*WHAT IS ASKED:*
1/ In the defier simulation passage, swap "LOESS line of best fit" for "smoothed trend line" and write out the stretch from "Similar to the" through "it’s traditional counterpart.".
2/ Write the next part of the defier simulation passage, picking up after its last line.

*SOURCE EXCERPT:*

* * * * * * *

Similar to the subgroup heterogeneous simulations, \(p\)-values swiftly increase in significance as defier proportion increases even at very low levels of defiance. The honest causal forest’s superiority in this context is transparent - the LOESS line of best fit seems to be concave rather than convex, increasing at a faster rate than it’s traditional counterpart.

simulations_power_indiv %>% 
  filter(pct_defiers_true > 0) %>% 
  ggplot(aes(x = pct_defiers_true,
             y = pval_holm,
             colour = model)) +
  geom_point(alpha = 0.15,
             aes(colour = model)) +
  geom_hline(yintercept = 0.05, linetype = "longdash") +
  scale_y_reverse() +
  geom_smooth(se = TRUE,
              colour = "violetred",
              alpha = 0.5) +
  scale_x_continuous(limits = c(0, 0.1), labels = scales::percent_format(accuracy = 1)) +
  theme_minimal() +
  facet_grid(N~model, scales = "free_y") +
  guides(colour = "none") +
  labs(x = "Defier Percentage",
       y = "P-Value",
       title = "Power Simulation Results at Low Defier Proportion",
       caption = "Note: Y-axis scale inverted. \n Dashed line indicates a p-value of 0.05.")

* * * * * * *

[Source records]
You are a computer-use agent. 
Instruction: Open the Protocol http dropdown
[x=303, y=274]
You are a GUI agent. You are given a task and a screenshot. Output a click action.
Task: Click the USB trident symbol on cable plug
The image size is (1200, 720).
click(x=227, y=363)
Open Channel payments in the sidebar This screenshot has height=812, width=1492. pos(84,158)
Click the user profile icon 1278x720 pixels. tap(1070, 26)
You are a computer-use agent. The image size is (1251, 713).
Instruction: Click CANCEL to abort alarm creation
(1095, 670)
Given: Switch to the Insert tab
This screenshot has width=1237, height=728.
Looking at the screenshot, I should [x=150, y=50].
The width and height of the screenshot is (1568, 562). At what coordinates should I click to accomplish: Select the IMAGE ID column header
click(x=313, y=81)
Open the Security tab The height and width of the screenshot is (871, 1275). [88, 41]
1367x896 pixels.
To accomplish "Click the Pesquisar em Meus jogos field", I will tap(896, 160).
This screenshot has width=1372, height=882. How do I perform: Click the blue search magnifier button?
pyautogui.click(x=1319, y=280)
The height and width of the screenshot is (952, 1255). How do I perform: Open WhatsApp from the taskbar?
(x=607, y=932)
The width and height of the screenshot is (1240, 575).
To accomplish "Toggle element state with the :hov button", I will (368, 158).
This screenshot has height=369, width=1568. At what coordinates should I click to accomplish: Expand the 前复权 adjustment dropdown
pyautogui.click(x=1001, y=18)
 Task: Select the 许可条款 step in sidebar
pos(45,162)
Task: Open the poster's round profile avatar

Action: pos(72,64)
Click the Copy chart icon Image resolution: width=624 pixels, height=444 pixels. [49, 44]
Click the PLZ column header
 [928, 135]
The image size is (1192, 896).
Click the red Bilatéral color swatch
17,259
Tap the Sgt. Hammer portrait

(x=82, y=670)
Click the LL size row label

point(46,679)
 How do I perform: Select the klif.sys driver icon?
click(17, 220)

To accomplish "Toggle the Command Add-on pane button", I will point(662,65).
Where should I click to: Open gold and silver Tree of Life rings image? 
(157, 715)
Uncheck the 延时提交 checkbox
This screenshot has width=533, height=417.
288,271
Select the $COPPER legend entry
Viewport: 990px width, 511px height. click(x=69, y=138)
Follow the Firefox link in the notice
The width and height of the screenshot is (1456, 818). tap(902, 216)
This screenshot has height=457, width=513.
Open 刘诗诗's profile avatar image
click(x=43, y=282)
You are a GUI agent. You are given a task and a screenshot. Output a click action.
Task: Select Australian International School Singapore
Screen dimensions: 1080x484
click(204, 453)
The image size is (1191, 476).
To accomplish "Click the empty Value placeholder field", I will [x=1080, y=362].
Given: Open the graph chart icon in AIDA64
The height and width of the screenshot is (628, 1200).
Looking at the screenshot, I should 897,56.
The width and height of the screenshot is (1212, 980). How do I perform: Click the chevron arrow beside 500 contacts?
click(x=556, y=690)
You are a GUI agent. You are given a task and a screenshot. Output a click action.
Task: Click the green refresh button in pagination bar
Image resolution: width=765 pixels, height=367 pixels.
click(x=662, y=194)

* * * * * * *

*OUTPUTS BY TASK:*
1/
Similar to the subgroup heterogeneous simulations, \(p\)-values swiftly increase in significance as defier proportion increases even at very low levels of defiance. The honest causal forest’s superiority in this context is transparent - the smoothed trend line seems to be concave rather than convex, increasing at a faster rate than it’s traditional counterpart.

2/
A common feature of the individual heterogeneity specification seems to be frequent over reporting of true defier figures - this could, in part, explain some of the discrepancies in test performance when we take the tests to the data since the saturated first stage seems particularly prone to this issue.

simulations_power_indiv %>% 
  ggplot(aes(x = n_defiers_true,
             y = n_defiers_estimated,
             colour = model)) +
  geom_point(alpha = 0.15) +
  facet_grid(N~model) +
  geom_abline(slope = 1, intercept = 0) +
  theme_minimal() +
  guides(colour = "none") +
  labs(x = "N True Defiers",
       y = "N Predicted Defiers",
       title = "Defier Predictions vs Reality",
       caption = "Note: Line of equality in black.")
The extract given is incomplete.